Its not simply a matter of us getting over whatever prejudices we may 
have.  It also has to do with addressing the structures of power that 
continue to harm people of color.  If we wish to achieve the dream, 
we must be as diligent in our efforts to change the political and 
economic arrangements that disenfranchise and disable people of color 
as we are in our efforts to overcome our personal prejudices.

Our text in Galatians offers us an additional basis as Christians for 
dealing with the divisions of our day.  Like today, there were a 
number of prejudices harbored by early followers of Jesus.   Some 
Jews thought of the Gentiles as "dogs".  Jews considered Greeks as an 
inferior nation.  These feelings played out in a refusal to share the 
Lord's supper together and in fights over leadership.

Paul understood that in Jesus, we are called back to the claims of 
Genesis that we are one.

Now don't think for one minute that his admonition wiped away the 
divisions.  The struggle continued, but always in tension with the 
dream of one body.  There would always be differences, but they need 
not be cause for division and mistreatment.  Indeed, elsewhere Paul 
states that they differences are what makes the organic whole, the 
body.  If everyone were an eye, how would the body hear?

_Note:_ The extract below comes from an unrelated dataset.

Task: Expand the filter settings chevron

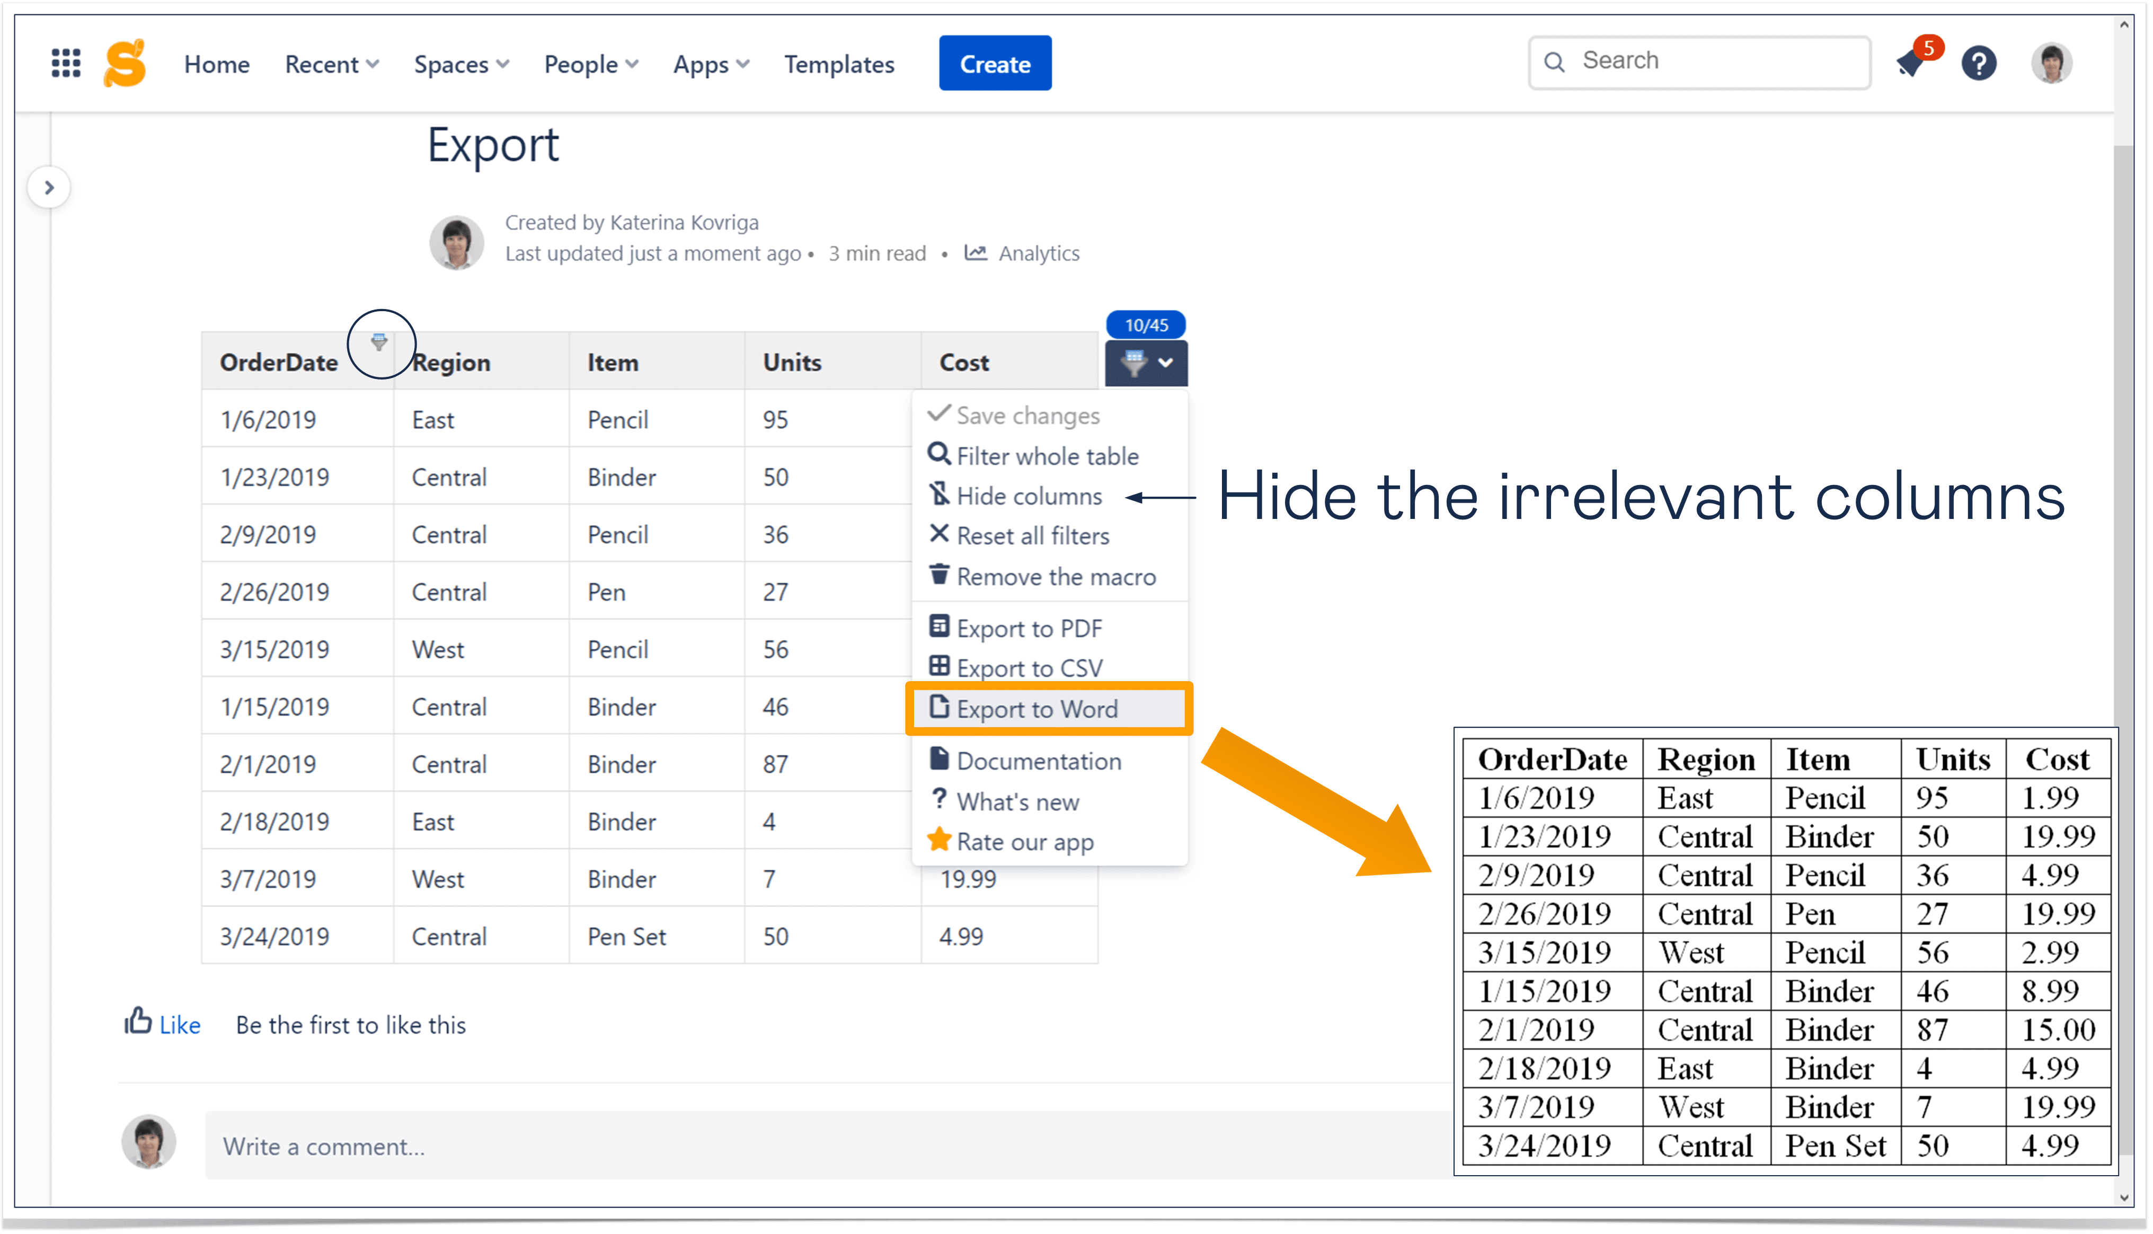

Harm done to 
one is harm done to all.  None of us can be fully human until all are 
treated as fully human.

One of the most encouraging developments in our time is the 
appearance of so many people of color who are living into the dream,. 
who are claiming their God given distinctiveness as a sign of grace 
and as a gift to the larger body.

Just this week I read two accounts that focus on the dream.  One was 
a student at Morehouse, a black college in Atlanta.  He told of being 
on the way to drop off his application for college when he stopped at 
a small business on the outskirts of Atlanta  to ask for directions. 
The white receptionist asked sneeringly whether he could read.  "I 
laughed", he said/  "I thought, I'm on my way to fulfill my destiny, 
and you're stuck behind that glass."

The other was from a writer.  "Our forebears, God bless them, held 
blackness like an  albatross, which they sought to affix around the 
necks of white American.  But this generation, Obama's generation, 
holds blackness like a garland, sure in the knowledge that the only 
neck it belongs around is our own."

The dream does not come easy.  It could not have been easy for the 
young student to recognize that the one who was now captive was the 
woman caught in her prejudices.  It could not have been easy for the 
writer who has lived in the nightmare to come to the recognition that 
the way ahead is not blaming but claiming.  Not blaming whites but 
claiming blackness. Its not easy.

And it will not be easy for us who live in our island of whiteness to 
address the reality of racism in this nation which we love.  It will 
take real discipline to ferret out the truth,  real courage to face 
down prejudice when it surfaces in ourselves or others,  real effort 
to work for structural economic and political changes.  If we do so, 
we risk being misunderstood, being thought of as trouble- makers, 
being considered too radical for polite company, or not much fun, or 
too intense.

To seek the dream does not mean that we try to borrow blackness.  
Rather it means that we acknowledge the privileges that we have as 
whites in a world of color, privileges that have too often been at 
the expense of people of color.  And it also means recognizing that 
we too have gifts to bring to the dream of a just world in which all 
live in dignity. There is no easy road to the dream.  And we can 
expect disappointments along the way.  It will only be as we work 
together for racial justice that the dream will be possible.


Dare we live into the dream of a nation in which our differences are 
truly seen as gifts of grace that we absolutely need if we are to 
become what God has intended.  Dare we live into the dream that the 
church is one in Christ Jesus and that the world is one in God's image?